Doing some study for the ham test, I read a question asking about a certain “national calling frequency”.
What is a “calling frequency”?
What is meant by “calling” in this instance?
A calling frequency is a common channel known to all - this is the channel that anyone can jump onto and say Hi! Or a specific person you know may be monitoring this channel, you can call out to them.
Should you wish to hold a longer conversation, you would use this channel to agree upon which channel you will be switching to.

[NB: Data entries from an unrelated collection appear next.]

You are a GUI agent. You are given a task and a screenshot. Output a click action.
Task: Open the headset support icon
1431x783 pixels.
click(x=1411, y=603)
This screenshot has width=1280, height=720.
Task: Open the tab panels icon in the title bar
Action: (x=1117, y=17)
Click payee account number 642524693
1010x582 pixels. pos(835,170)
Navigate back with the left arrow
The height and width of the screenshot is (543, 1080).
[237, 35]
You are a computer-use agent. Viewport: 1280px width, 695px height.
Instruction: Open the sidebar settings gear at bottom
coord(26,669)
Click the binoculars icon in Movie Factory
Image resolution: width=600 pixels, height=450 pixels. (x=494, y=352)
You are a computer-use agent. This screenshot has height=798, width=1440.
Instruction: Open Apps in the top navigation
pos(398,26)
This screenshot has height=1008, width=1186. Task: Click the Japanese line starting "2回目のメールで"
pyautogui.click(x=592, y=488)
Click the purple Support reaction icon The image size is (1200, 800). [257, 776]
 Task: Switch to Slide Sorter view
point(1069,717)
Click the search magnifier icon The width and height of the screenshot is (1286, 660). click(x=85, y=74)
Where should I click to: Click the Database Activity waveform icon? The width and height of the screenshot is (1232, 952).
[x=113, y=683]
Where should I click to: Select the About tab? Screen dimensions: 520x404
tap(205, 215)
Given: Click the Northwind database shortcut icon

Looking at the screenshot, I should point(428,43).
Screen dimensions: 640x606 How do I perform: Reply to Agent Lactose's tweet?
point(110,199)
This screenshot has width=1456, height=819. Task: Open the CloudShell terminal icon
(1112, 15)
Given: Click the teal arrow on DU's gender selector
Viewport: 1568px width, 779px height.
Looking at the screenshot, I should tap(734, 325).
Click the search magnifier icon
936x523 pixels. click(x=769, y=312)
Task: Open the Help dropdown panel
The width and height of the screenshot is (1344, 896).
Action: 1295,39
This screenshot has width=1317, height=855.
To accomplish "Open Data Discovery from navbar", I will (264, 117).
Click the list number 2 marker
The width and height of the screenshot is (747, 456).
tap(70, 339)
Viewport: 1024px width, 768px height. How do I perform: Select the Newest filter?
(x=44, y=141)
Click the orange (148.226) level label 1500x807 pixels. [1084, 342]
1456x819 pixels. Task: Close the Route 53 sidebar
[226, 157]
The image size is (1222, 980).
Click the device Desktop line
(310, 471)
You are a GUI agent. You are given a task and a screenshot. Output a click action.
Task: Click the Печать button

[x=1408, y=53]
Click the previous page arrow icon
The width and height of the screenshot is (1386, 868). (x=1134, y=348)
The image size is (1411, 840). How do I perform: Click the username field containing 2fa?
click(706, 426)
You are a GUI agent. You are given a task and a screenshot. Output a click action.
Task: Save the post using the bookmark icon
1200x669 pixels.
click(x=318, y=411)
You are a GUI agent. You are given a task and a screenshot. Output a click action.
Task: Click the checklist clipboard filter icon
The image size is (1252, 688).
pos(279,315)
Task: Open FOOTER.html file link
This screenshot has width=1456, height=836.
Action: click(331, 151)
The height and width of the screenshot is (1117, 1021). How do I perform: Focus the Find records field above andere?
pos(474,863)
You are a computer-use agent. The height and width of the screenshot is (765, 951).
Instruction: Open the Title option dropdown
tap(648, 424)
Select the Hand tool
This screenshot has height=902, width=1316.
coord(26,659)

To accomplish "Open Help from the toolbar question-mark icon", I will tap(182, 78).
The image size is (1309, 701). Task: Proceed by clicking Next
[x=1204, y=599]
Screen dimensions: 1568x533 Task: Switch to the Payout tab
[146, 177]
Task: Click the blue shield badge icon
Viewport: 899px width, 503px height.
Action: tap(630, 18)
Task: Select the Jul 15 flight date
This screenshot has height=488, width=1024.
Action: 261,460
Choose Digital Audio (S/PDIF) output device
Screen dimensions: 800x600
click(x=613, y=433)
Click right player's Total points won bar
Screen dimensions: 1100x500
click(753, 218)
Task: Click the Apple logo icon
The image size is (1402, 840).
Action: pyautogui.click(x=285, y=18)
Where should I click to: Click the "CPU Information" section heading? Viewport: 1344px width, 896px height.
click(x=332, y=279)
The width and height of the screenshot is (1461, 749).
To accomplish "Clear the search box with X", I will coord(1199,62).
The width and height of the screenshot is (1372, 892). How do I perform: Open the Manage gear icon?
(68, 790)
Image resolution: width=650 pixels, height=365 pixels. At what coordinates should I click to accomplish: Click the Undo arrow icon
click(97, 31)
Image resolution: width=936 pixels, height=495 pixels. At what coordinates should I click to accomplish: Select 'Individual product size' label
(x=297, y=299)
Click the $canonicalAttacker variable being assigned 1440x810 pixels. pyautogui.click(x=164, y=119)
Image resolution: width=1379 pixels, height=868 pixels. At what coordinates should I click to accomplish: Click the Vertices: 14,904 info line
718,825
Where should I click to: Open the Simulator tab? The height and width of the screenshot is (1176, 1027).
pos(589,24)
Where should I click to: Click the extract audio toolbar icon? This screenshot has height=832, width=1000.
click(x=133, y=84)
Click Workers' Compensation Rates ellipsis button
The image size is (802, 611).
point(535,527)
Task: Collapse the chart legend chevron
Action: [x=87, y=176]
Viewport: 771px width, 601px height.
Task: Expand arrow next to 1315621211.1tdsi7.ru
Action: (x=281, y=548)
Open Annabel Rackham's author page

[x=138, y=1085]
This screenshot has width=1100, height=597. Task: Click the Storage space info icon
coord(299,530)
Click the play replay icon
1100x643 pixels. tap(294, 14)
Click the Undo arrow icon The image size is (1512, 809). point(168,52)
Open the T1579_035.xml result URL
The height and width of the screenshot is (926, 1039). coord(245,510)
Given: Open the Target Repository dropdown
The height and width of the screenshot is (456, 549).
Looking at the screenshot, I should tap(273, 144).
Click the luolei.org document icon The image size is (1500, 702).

Calling frequencies are defined for specific bands and most common for VHF and UHF and are mode specific (i.e. Weak signal, FM simplex, etc.). In fact, knowing calling frequencies such as 2-meter simplex calling frequency is a typical question on the Technician license test in the US.
Making contacts on VHF and UHF bands is often more difficult (simplex or also weak signal that is) due to various propagation factors and the size of the band. So, calling frequencies are well used. For example, on 2-meters, you can agree to meet someone on 146.52 (2 meter simplex FM calling frequency) and then when contact is made QSY to some other open frequency. It is not polite to tie up the calling frequency.
When I am mobile, the only VHF ops I do is hanging out on the 2-meter calling frequency. I almost never initiate a call but often reply when someone raises a general call or question about nearby restaurants, gas stations, rest stops, whatever. Most of my other mobile ops is HF mobile CW.